Background. Episodes of apnea, desaturation, and bradycardia are common in preterm infants. Such infants who have persistent cardiorespiratory events detected by clinical bedside monitoring often are referred for overnight apnea monitoring studies.
Objective. To characterize apnea, bradycardia, and desaturation events in infants referred for an overnight apnea monitoring study and compare them with corresponding events in control infants of similar age and weight with no bedside monitor alarms.
Methods. Twelve-hour bedside apnea monitoring studies were performed on 68 preterm infants before hospital discharge. This population included 35 infants who were referred by their attending physicians because of persistent bedside monitor alarms (referral group) and 33 infants who had no documented cardiorespiratory events for at least 2 days before the study (control group). Each study monitored respiration via respiratory inductance plethysmography, oxygen saturation (Sao2), and heart rate. Events were defined as meeting 1 of the following criteria: apnea ≥20 seconds, bradycardia ≤80 beats per minute, or Sao2 ≤80%.
Results. The incidence of apnea ≥20 seconds was low, with no significant difference between infant groups. Referral infants exhibited a higher occurrence of desaturation episodes (20 ± 6 vs 6 ± 3 episodes/12-hour study) and a higher occurrence of bradycardia episodes (4.3 ± 0.8 vs 1.1 ± 0.3 episodes/12-hour study) than controls.
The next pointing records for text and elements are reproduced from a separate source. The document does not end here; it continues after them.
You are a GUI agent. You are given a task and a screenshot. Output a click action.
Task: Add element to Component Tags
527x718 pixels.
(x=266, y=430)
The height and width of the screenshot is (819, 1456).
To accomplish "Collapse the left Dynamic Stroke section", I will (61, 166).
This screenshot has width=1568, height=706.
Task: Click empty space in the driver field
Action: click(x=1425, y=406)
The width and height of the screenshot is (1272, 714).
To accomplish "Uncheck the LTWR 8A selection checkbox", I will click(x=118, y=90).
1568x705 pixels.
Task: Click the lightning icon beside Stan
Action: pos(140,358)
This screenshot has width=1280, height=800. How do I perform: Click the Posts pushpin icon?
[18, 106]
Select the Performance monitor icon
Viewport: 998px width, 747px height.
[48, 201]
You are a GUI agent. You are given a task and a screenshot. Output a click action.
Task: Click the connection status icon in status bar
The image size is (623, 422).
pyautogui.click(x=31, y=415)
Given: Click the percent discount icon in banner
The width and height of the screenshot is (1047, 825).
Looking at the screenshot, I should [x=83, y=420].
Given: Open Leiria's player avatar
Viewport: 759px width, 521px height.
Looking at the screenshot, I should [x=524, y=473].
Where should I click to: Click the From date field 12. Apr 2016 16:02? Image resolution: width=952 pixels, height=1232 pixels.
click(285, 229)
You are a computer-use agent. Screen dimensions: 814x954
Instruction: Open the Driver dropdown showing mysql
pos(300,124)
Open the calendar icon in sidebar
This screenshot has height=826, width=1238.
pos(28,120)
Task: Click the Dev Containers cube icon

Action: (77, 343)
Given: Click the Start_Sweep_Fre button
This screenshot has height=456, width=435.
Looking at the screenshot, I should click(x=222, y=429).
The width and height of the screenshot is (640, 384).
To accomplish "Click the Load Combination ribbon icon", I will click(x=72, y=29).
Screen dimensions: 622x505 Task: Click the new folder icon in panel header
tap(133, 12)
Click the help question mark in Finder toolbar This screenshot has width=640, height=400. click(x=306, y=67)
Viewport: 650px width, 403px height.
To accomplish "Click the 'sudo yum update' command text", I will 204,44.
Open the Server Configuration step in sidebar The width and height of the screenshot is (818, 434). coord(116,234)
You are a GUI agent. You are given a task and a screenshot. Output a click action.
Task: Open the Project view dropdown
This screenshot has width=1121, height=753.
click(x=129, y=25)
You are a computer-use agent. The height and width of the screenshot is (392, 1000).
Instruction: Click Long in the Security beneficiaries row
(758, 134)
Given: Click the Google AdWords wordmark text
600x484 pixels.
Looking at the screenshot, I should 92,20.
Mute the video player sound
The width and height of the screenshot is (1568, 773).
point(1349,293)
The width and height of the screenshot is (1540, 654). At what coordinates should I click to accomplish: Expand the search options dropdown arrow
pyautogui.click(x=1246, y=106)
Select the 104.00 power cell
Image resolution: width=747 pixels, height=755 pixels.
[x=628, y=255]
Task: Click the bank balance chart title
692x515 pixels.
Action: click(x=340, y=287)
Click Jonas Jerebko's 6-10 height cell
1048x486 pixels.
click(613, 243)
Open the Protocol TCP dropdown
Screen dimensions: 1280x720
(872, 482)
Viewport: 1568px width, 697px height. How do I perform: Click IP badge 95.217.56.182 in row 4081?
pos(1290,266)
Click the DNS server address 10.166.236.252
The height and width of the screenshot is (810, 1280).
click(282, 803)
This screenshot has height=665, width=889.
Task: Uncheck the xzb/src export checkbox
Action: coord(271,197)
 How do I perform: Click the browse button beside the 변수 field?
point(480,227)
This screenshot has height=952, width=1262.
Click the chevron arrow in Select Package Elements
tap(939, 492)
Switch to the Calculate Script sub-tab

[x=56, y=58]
These episodes of desaturation and bradycardia were always preceded by a respiratory pause, which was shorter in the referral infants (10.0 ± 0.4 seconds vs 12.0 ± 1.0 seconds). Baseline Sao2 was lower in referrals than controls (95 ± 1% vs 98 ± 1%), and the incidence of periodic breathing was significantly higher.
Conclusions. Infants referred for apnea monitoring studies because of persistent bedside monitor alarms have very infrequent prolonged apnea but a higher frequency of desaturation and bradycardia in response to short respiratory pauses than infants without persistent bedside monitor alarms. Referral infants also exhibit a lower baseline Sao2. These abnormalities in oxygenation and cardiorespiratory control may be markers for subtle residual lung disease or functional central nervous system abnormalities.